Birchcliff’s ability to drill and develop these locations and the drilling locations on which Birchcliff actually drills wells depends on a number of uncertainties and factors, including, but not limited to, the availability of capital, equipment and personnel, oil and natural gas prices, costs, inclement weather, seasonal restrictions, drilling results, additional geological, geophysical and reservoir information that is obtained, production rate recovery, gathering system and transportation constraints, the net price received for commodities produced, regulatory approvals and regulatory changes. As a result of these uncertainties, there can be no assurance that the potential future drilling locations that Birchcliff has identified will ever be drilled and, if drilled, that such locations will result in additional oil, NGLs or natural gas production and, in the case of unbooked locations, additional reserves.

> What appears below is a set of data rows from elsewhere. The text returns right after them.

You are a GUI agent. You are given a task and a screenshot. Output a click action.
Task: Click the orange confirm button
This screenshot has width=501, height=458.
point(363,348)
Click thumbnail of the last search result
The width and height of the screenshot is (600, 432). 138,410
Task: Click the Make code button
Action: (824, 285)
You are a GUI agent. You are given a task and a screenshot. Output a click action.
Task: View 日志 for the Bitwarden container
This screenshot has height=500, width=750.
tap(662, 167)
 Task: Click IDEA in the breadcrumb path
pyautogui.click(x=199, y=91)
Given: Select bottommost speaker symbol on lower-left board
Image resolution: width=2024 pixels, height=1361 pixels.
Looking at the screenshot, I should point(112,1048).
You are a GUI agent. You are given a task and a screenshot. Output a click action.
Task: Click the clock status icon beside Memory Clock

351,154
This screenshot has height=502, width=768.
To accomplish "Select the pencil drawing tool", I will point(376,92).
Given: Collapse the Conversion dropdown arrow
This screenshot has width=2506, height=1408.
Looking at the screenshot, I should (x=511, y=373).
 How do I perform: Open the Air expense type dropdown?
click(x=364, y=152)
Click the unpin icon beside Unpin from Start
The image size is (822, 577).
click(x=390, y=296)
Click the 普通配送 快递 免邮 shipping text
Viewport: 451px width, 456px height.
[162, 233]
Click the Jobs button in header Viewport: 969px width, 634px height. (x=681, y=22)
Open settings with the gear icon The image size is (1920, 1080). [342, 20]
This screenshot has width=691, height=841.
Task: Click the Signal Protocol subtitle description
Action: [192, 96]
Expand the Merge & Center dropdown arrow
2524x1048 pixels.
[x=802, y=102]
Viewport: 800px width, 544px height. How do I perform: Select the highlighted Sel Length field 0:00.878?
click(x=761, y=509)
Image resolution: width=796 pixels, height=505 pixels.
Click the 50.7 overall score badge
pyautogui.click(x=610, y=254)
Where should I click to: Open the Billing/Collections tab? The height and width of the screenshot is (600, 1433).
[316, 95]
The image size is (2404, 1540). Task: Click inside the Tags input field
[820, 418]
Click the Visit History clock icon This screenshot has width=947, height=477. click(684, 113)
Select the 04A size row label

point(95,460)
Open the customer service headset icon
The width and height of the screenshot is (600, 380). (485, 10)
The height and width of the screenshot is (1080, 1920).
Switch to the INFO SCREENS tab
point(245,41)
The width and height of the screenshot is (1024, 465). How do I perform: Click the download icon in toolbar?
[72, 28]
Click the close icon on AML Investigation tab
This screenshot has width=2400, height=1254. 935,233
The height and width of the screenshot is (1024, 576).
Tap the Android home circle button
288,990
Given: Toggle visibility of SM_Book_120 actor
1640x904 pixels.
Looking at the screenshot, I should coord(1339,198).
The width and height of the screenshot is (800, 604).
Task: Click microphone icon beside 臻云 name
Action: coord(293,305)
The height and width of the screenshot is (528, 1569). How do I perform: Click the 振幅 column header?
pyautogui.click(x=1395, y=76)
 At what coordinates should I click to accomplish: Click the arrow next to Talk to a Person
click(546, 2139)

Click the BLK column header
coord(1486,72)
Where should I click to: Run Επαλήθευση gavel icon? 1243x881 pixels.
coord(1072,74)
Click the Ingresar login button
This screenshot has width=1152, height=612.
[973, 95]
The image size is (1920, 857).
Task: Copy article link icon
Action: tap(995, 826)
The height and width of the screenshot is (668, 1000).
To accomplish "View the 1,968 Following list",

As such, Birchcliff’s actual drilling activities may differ materially from those presently identified, which could adversely affect Birchcliff’s business. While certain of the unbooked drilling locations have been de-risked by drilling existing wells in relatively close proximity to such unbooked drilling locations, some of the other unbooked drilling locations are farther away from existing wells, where management has less information about the characteristics of the reservoir and there is therefore more uncertainty whether wells will be drilled in such locations and, if drilled, there is more uncertainty that such wells will result in additional proved or probable reserves, resources or production.

Initial Production Rates

Any references in this press release to initial production rates or other short-term production rates are useful in confirming the presence of hydrocarbons; however, such rates are not determinative of the rates at which such wells will continue to produce and decline thereafter and are not indicative of the long-term performance or of the ultimate recovery of such wells. In addition, such rates may also include recovered “load oil” or “load water” fluids used in well completion stimulation. While encouraging, readers are cautioned not to place undue reliance on such rates in calculating the aggregate production for Birchcliff. Such rates are based on field estimates and may be based on limited data available at this time.

Capital Expenditures

Unless otherwise stated, references in this press release to: (i) “F&D capital” denotes capital for land, seismic, workovers, drilling and completions and well equipment and facilities; and (ii) “total capital expenditures” denotes F&D capital plus acquisitions, less any dispositions, plus administrative assets. Birchcliff previously referred to total capital expenditures as “net capital expenditures” or “capital expenditures, net”.

Payment of Dividends

The declaration of dividends in any quarter and the amount of such dividends, if any, is subject to the discretion of Birchcliff’s board of directors and may vary depending on a variety of factors and conditions existing from time to time, including fluctuations in commodity prices, the financial condition of Birchcliff, production levels, results of operations, capital expenditure and debt service requirements, contractual restrictions, hedging activities or programs, available investment opportunities, Birchcliff’s business plan, strategies and objectives, the satisfaction of the solvency and liquidity tests imposed by the Business Corporations Act (Alberta) for the declaration and payment of dividends and other factors that Birchcliff’s board of directors may deem relevant. The payment of cash dividends to common shareholders in the future is not assured or guaranteed and dividends may be reduced or suspended. Birchcliff’s dividend policy will be periodically reviewed by its board of directors and no assurance or guarantee can be given that Birchcliff will maintain the dividend policy in its current form.